■ **Work instructions**
Write out in full the lines from the line with "You are a GUI" to the line with "point(63,339)", shifting every click coordinate by adding -15 to it. Leave the pictures out.

[Records about locating elements on screens]

= = = = = = =

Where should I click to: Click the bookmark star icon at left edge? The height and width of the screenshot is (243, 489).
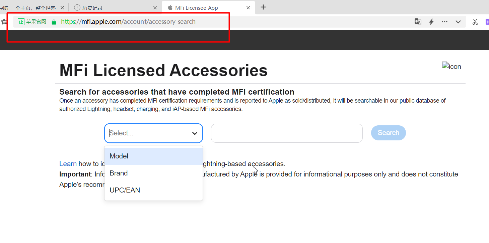point(4,22)
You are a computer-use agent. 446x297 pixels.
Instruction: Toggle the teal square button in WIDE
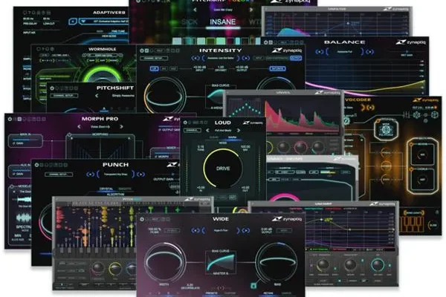(x=253, y=285)
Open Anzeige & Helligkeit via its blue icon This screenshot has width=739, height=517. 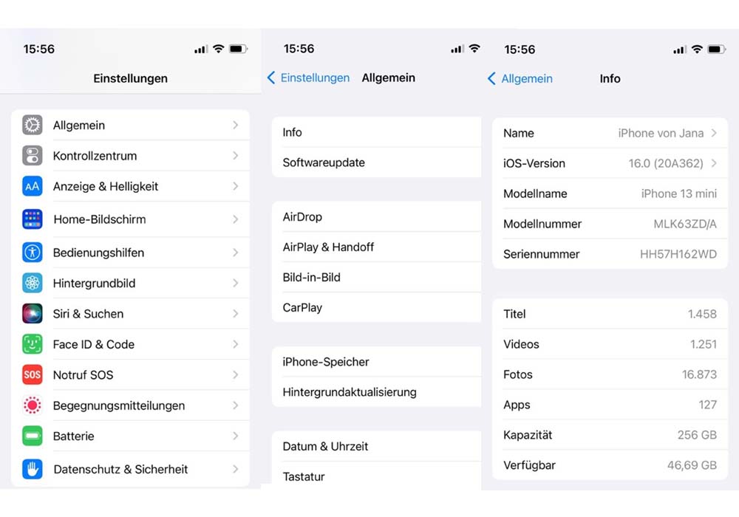[31, 186]
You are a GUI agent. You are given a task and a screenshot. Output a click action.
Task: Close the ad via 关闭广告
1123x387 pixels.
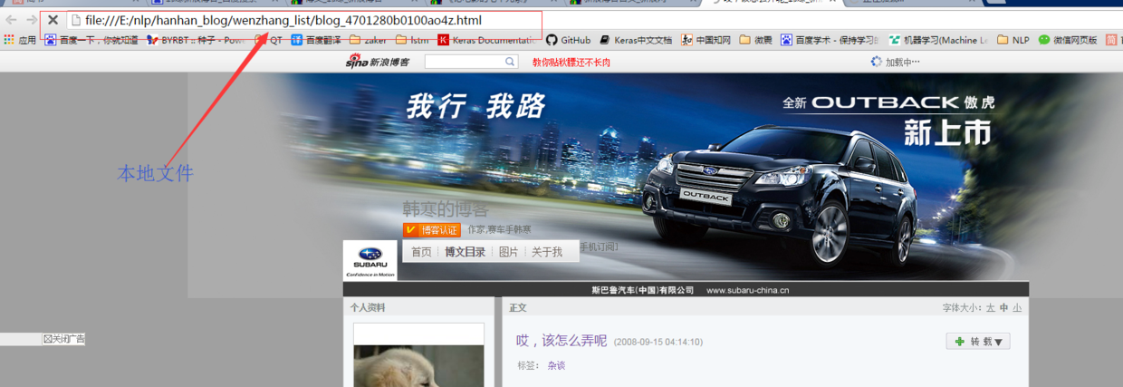point(63,339)
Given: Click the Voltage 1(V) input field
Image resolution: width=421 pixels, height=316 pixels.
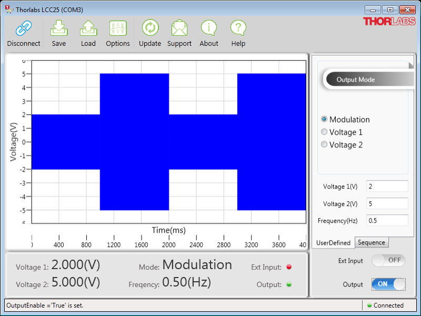Looking at the screenshot, I should pyautogui.click(x=387, y=186).
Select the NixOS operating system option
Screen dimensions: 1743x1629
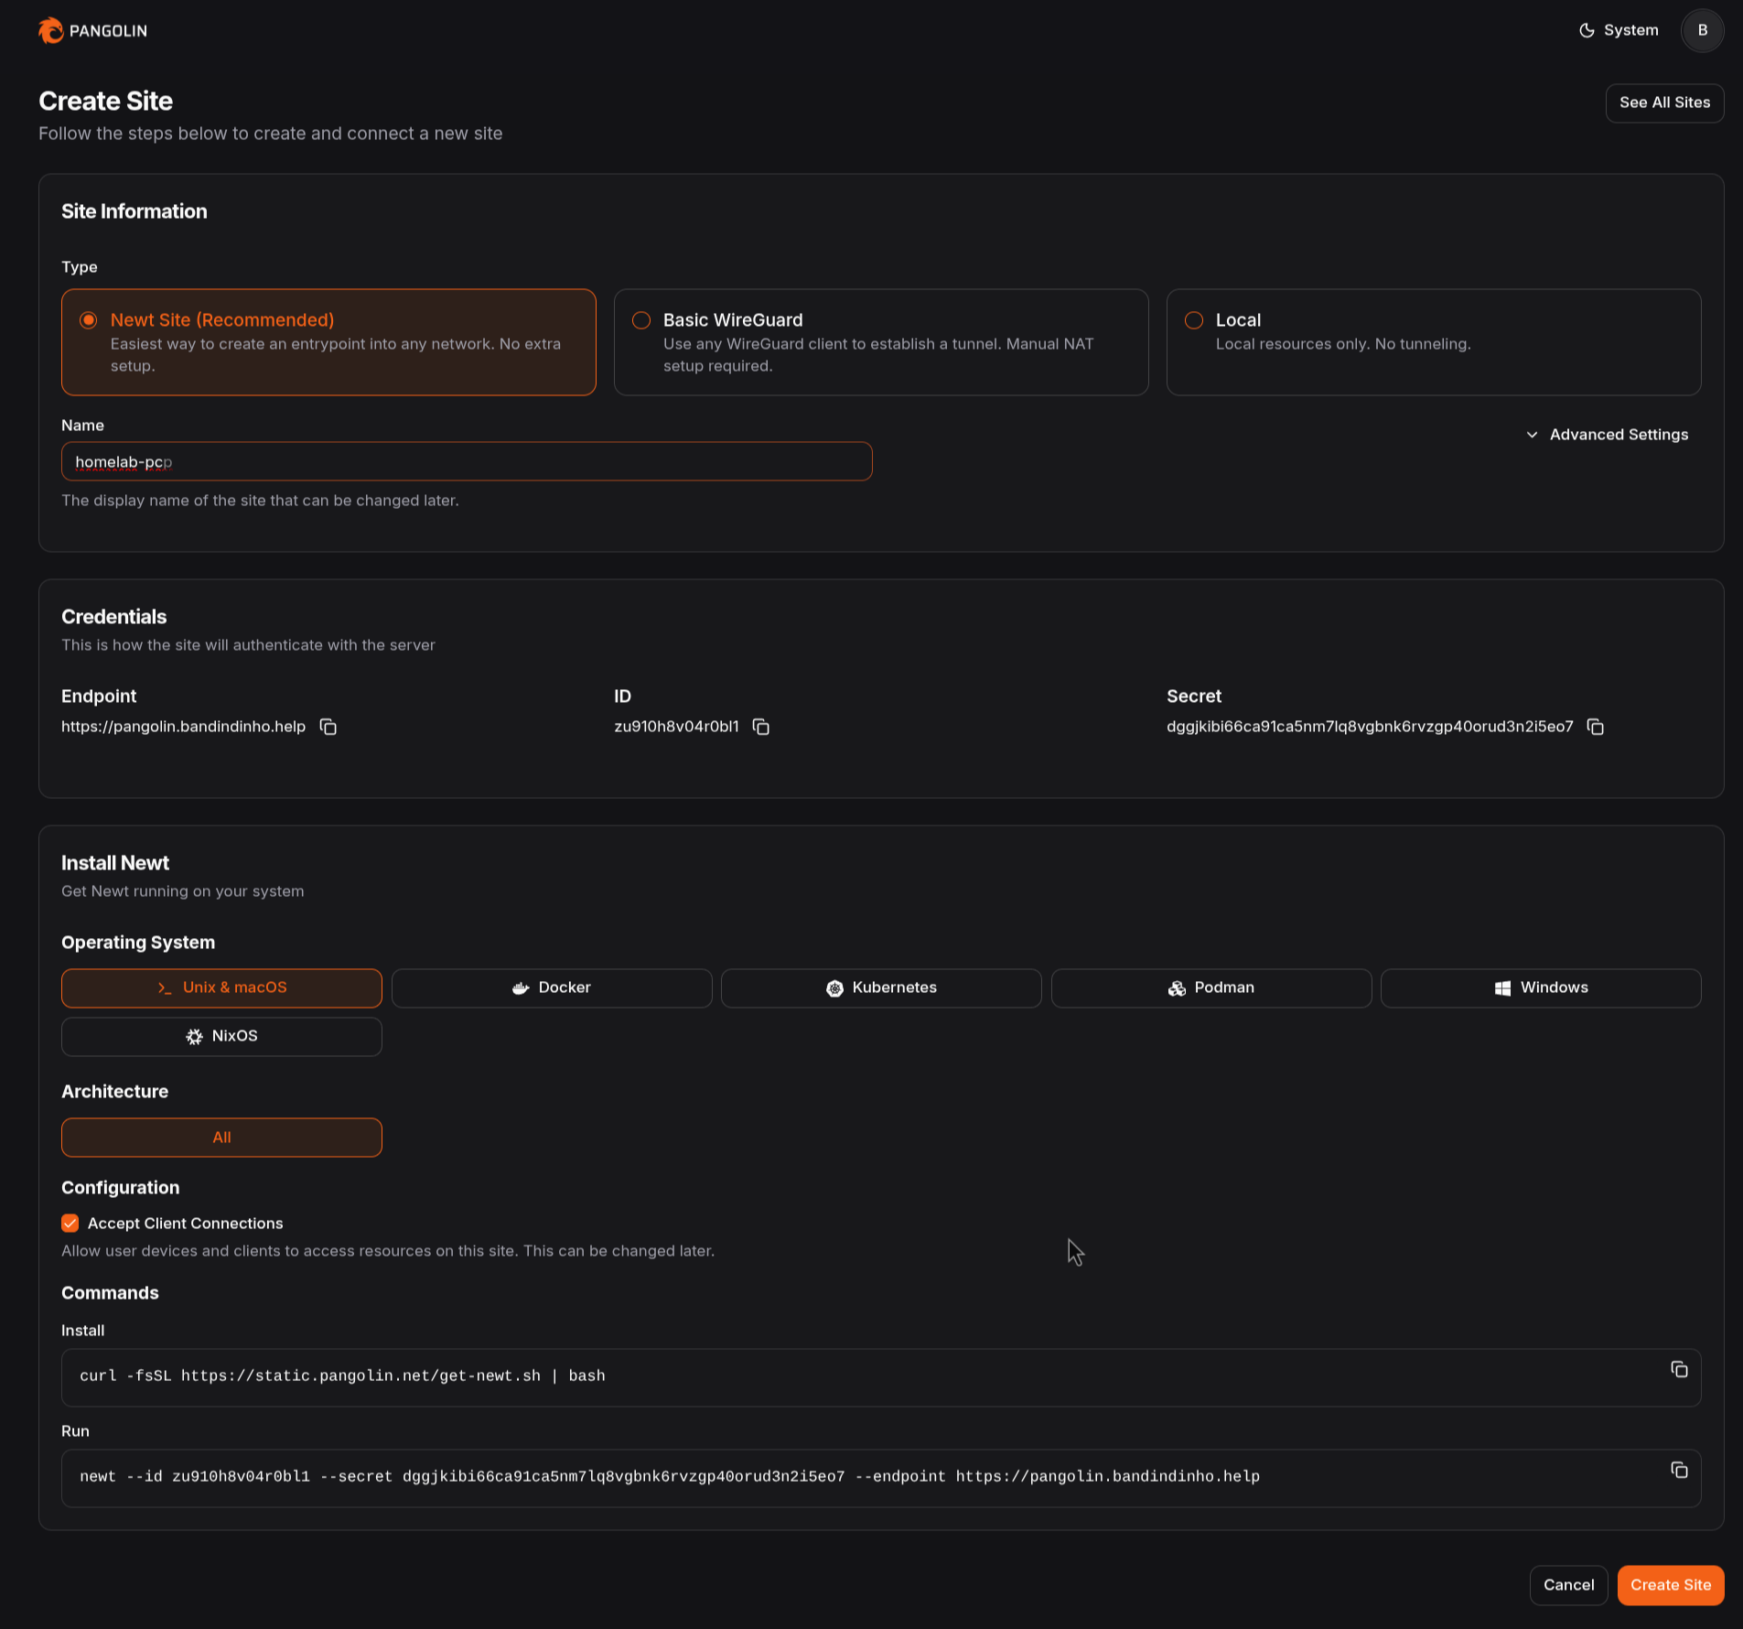(x=221, y=1036)
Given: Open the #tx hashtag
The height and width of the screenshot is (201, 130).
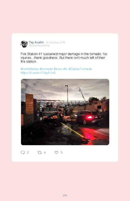Looking at the screenshot, I should click(x=65, y=69).
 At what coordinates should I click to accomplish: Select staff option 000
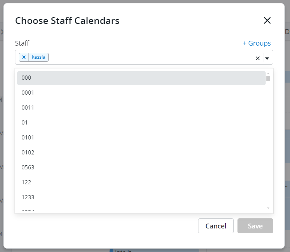click(x=141, y=78)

= = = = = = =

■ **Response**
You are a GUI agent. You are given a task and a screenshot. Output a click action.
Task: Close the ad via 关闭广告
1123x387 pixels.
point(48,324)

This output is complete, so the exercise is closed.